Senator Brown did not explicitly call for Gruenberg to be fired, as he is in the middle of his six-year term as chairman of the FDIC. Instead, Brown urged President Biden to nominate a new chair for the FDIC without delay, which would then be confirmed by the Senate. Republicans have been calling for Gruenberg to step down, with Senator Tim Scott detailing stories of extreme harassment and stalking experienced by female FDIC workers that were dismissed by supervisors. Scott has been calling for Gruenberg’s resignation since December.
Gruenberg has been with the FDIC in various leadership roles for almost 20 years, and this is his second full term as chair. The recent independent report highlighted incidents of stalking, harassment, homophobia, and other violations of employment regulations at the agency, based on over 500 complaints from employees. The report revealed disturbing incidents like a woman being stalked by a coworker, a field office supervisor using derogatory terms for gay men, and a female examiner receiving inappropriate messages. Sheila Bair, a former FDIC chair, suggested that it would be best for Gruenberg to step down to prevent further damage to the agency’s reputation.
The FDIC, a key banking system regulator established during the Great Depression, is responsible for running the nation’s deposit insurance program. This program insures Americans’ deposits up to $250,000 in case their bank fails. The current controversy surrounding Gruenberg and the toxic workplace culture at the FDIC has sparked calls for his resignation from both Democrats and Republicans. Sheila Bair, a respected figure in government and a former FDIC chair, believes that Gruenberg stepping down would be in the best interest of the agency and its employees.

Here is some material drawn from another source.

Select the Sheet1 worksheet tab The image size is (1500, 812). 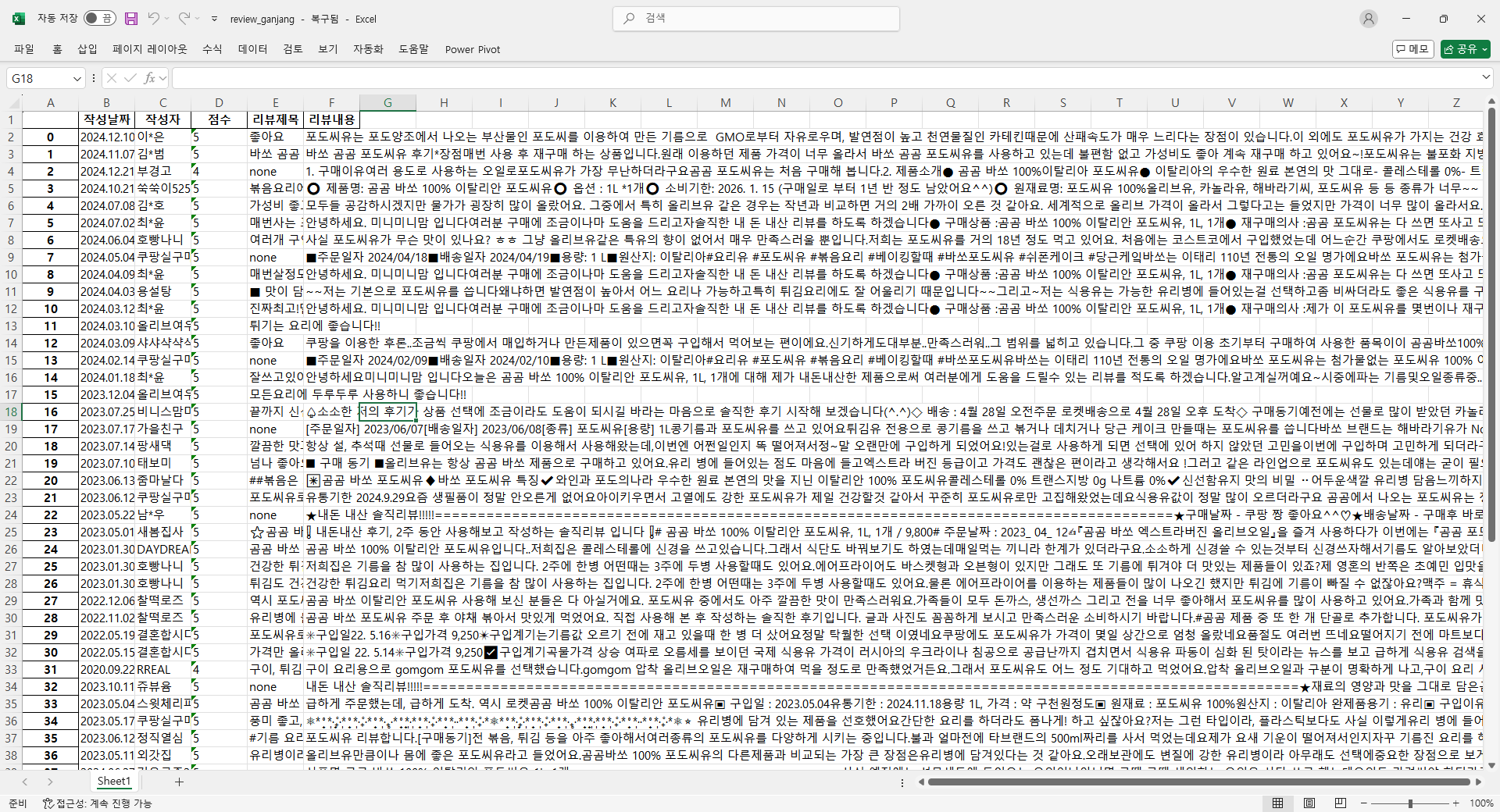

In response to the growing calls for Gruenberg’s removal, it remains to be seen how President Biden will address the situation and whether new leadership will be nominated for the FDIC. The ongoing scrutiny of the agency’s workplace issues and Gruenberg’s leadership has brought significant attention to the need for reform within the organization. The outcome of this situation will likely have lasting implications for the FDIC and its ability to effectively carry out its regulatory responsibilities in the future.